§ **Your task**:
Find the lines in the listing below that include the word "agent", and report how many there are, with nothing more.

§ **Data to use**:

______________________________

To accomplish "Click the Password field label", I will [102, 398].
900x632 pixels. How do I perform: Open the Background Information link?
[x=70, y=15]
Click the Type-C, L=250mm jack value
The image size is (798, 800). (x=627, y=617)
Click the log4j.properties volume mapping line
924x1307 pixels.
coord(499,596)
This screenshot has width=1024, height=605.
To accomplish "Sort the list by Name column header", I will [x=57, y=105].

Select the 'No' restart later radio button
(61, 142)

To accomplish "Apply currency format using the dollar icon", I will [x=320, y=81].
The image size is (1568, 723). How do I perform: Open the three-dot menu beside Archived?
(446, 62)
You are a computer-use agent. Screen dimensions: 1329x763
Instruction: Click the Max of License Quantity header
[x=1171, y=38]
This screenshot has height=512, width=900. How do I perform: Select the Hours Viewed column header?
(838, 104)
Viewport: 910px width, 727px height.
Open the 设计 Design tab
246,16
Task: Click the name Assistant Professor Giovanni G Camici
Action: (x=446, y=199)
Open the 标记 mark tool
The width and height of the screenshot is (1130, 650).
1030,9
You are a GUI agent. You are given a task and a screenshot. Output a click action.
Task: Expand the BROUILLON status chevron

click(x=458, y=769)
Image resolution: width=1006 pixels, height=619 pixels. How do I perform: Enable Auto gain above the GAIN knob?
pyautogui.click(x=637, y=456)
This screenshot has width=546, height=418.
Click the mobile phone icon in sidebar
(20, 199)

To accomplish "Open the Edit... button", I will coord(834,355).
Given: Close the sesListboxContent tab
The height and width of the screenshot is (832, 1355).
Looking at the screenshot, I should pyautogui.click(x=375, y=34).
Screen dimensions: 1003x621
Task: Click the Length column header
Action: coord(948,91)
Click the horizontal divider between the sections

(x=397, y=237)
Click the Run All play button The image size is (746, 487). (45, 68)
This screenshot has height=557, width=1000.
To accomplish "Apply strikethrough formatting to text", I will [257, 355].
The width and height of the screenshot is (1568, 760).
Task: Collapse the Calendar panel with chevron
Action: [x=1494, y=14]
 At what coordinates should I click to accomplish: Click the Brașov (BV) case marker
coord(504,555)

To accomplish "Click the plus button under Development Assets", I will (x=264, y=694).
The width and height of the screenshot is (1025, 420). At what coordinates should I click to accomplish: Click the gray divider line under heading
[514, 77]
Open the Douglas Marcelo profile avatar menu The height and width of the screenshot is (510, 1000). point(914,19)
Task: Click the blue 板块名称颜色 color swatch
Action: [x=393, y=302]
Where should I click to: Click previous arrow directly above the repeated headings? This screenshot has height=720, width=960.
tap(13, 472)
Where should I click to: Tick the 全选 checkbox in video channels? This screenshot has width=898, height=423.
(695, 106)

______________________________

§ **Result**:
2